Here's my first mead label. I used AutoCAD to modify the image a bit. It's not a graphics program per se, but I know my way around it. Hope you like it. 

View attachment mead label 3.pdf


----------



## St Allie (Nov 25, 2009)

looks great Mud.

makes a nice change to have a black and white label

Allie


----------



## Mud (Nov 25, 2009)

Thanks Allie. I tried to add some color, but it would have been just various shades of brown. Maybe next time I'll just draw a honeycomb or something. I'm not really into the whole medieval thing...


----------



## St Allie (Nov 25, 2009)

you mean you're not descended from monks?

I thought I saw some slight family resemblance there!

hehhehe

Allie


----------



## gonzo46307 (Nov 25, 2009)

Great job...

A label from AutoCad...who would have thunk it, that's awesome.

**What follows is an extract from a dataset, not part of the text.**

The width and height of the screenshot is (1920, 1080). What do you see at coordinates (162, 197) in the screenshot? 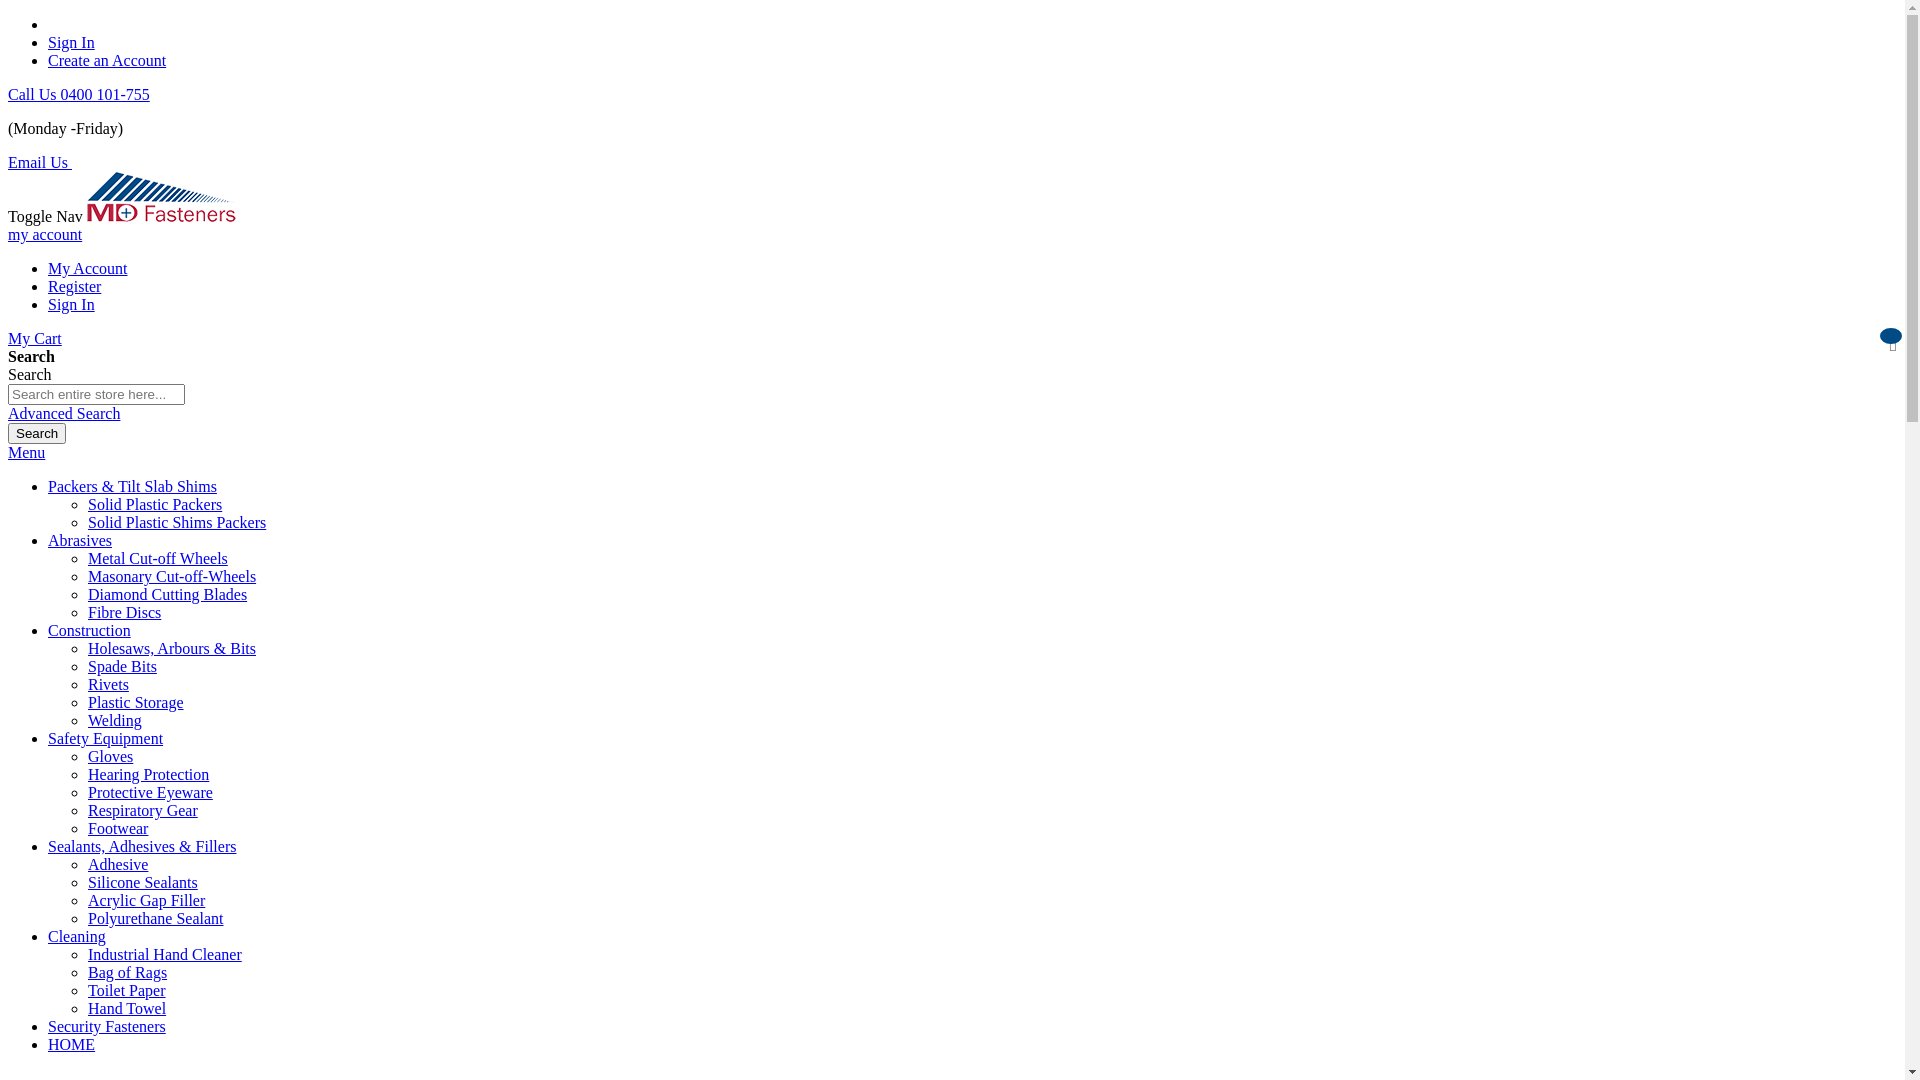
I see `MD Fasteners` at bounding box center [162, 197].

I've always said that it's just not the tool, but the person running the tool that makes the difference. I'm impressed.

Peace,
Bob


----------



## Runningwolf (Nov 25, 2009)

Mud, nice label, really different. It looks like something you could blow up and give the kids to color.


----------



## outdoorsmadness (Nov 25, 2009)

nice label


----------



## Wade E (Nov 25, 2009)

Great job there, surely different and thats what makes it awesome.


----------